(Exercise input begins)
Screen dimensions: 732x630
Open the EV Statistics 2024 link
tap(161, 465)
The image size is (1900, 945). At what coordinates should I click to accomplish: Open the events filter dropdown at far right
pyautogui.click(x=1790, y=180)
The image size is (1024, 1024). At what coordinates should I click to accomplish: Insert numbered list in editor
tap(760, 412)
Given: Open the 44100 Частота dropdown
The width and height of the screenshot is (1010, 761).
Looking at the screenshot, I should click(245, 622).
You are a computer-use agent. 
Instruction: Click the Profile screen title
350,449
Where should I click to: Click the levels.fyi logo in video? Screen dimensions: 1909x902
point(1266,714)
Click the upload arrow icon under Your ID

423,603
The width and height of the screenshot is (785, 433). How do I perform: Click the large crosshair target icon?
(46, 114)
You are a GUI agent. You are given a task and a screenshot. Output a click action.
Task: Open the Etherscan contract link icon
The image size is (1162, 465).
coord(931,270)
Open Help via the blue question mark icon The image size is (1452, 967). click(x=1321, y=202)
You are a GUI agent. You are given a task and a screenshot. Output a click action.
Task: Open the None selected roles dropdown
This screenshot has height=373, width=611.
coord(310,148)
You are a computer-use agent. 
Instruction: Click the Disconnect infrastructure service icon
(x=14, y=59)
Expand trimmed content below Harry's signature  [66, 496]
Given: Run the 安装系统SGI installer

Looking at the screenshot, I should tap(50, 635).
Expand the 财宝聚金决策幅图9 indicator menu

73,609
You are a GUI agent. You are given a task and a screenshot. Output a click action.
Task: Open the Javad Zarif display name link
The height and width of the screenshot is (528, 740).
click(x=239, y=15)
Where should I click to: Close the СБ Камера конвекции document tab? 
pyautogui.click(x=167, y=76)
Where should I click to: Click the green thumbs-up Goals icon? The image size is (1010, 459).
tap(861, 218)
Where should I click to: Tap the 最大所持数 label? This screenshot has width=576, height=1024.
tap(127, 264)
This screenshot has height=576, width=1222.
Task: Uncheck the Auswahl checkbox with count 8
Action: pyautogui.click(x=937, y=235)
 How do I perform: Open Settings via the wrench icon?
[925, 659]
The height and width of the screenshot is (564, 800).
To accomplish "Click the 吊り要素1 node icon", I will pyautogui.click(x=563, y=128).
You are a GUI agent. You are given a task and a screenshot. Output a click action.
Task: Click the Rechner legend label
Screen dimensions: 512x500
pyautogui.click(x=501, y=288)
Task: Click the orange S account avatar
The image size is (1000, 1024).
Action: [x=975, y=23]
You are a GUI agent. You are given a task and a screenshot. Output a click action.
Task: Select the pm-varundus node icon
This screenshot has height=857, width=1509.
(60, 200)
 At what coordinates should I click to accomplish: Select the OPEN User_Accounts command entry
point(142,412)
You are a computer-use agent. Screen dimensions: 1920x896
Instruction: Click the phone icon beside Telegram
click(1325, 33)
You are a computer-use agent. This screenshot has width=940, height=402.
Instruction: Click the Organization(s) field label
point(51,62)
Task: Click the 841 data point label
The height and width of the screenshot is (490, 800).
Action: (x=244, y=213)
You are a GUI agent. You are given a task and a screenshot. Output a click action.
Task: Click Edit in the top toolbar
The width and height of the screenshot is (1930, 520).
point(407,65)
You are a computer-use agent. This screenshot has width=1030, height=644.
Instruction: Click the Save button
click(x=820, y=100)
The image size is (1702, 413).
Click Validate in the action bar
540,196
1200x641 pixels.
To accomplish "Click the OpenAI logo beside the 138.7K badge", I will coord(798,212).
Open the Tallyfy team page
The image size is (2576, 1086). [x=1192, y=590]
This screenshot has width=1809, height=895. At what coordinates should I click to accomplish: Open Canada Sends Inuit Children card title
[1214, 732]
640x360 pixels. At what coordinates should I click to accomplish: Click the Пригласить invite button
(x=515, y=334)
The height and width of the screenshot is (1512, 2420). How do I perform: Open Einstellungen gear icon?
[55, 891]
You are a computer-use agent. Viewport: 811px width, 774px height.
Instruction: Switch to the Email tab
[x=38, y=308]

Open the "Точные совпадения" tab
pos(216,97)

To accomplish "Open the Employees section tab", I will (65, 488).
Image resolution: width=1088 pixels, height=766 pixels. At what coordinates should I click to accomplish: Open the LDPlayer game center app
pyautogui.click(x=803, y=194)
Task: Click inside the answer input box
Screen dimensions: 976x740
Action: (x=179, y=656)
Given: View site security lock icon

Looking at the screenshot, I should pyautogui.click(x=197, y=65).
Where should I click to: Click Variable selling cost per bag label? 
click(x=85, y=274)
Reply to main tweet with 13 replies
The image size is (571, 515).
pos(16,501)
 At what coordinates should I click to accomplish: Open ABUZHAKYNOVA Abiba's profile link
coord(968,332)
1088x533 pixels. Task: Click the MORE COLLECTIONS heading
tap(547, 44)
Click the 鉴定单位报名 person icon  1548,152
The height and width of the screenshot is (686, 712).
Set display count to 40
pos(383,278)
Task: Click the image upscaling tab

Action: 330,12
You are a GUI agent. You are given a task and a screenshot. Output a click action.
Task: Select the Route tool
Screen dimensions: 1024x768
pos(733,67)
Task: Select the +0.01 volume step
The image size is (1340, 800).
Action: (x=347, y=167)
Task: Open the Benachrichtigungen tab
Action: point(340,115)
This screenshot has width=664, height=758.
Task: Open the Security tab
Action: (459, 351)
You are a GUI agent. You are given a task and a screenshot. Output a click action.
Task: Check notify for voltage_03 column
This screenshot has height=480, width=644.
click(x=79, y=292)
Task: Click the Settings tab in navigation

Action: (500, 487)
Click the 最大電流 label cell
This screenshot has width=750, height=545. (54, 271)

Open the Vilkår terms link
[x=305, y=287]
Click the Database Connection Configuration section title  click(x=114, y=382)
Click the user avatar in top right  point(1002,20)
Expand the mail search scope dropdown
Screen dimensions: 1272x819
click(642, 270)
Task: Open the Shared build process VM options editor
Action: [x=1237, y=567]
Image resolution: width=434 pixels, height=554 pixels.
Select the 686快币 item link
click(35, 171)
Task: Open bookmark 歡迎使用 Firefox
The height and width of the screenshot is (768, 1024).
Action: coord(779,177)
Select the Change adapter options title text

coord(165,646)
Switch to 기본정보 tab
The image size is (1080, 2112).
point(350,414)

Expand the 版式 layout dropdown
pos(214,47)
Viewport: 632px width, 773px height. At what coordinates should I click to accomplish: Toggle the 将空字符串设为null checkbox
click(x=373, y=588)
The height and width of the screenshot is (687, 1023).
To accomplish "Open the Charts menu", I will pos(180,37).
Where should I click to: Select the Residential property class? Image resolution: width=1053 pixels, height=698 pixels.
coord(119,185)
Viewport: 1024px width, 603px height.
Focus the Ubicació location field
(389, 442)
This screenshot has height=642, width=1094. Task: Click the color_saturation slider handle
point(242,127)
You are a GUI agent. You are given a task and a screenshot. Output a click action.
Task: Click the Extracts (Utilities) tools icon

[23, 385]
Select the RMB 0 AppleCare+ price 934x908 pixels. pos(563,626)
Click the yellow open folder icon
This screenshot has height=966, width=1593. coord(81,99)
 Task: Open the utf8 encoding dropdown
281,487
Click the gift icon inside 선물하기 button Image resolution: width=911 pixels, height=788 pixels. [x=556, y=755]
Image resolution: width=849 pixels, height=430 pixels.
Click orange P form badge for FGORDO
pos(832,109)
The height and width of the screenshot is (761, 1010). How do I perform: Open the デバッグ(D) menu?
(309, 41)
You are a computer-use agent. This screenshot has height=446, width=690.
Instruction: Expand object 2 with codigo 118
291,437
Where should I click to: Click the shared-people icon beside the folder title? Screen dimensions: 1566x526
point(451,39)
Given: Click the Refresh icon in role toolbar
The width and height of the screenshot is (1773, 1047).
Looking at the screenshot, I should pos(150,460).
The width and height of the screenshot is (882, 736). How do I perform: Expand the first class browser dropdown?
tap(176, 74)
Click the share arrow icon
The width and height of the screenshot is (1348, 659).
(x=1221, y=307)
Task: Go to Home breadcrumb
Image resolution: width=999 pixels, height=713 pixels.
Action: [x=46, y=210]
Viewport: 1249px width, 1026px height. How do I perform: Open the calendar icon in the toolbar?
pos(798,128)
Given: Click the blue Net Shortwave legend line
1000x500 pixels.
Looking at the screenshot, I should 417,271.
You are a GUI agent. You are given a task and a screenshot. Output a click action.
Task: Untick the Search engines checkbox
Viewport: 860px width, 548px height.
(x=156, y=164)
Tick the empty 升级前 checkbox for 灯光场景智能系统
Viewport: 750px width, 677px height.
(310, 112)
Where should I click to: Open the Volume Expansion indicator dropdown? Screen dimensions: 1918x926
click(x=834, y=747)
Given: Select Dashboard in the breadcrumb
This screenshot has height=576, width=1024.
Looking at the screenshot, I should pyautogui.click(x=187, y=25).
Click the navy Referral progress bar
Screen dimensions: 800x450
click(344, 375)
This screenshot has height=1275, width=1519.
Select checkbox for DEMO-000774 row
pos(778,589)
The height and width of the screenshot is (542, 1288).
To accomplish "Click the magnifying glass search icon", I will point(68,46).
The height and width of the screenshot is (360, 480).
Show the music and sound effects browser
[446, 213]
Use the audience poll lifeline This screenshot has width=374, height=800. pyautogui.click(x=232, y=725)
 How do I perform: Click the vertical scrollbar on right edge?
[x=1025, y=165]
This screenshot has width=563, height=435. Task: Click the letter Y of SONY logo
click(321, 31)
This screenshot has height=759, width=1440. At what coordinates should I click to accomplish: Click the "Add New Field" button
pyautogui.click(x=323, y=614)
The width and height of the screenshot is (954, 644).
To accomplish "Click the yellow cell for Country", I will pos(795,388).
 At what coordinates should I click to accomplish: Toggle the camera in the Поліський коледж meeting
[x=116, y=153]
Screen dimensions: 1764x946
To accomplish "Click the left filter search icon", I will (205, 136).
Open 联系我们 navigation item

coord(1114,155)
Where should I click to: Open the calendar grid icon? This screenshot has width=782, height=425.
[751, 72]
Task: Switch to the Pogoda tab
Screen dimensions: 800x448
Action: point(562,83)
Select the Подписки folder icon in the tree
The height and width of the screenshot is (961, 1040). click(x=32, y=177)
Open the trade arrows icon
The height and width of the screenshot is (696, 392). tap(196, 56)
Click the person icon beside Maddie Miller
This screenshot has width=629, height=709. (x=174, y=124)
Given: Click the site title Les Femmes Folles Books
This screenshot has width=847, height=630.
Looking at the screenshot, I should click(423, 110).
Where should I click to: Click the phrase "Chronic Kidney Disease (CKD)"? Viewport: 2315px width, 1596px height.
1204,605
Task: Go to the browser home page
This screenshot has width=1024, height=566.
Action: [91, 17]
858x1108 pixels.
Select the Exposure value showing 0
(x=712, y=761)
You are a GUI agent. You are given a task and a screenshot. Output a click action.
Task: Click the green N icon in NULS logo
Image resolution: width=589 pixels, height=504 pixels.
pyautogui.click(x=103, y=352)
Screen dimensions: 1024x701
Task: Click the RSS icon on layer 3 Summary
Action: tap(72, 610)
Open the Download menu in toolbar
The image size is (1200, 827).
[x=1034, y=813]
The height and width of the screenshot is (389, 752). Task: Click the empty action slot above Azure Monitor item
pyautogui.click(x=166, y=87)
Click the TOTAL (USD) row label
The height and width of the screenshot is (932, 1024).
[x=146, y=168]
(Exercise input ends)
| What needs to be done |
Could you reproduce, exactly as written, the lines running from the one with "The image size is (1200, 827)." to the end of the entries above?

| Task answer |
The image size is (1200, 827).
[x=1034, y=813]
The height and width of the screenshot is (389, 752). Task: Click the empty action slot above Azure Monitor item
pyautogui.click(x=166, y=87)
Click the TOTAL (USD) row label
The height and width of the screenshot is (932, 1024).
[x=146, y=168]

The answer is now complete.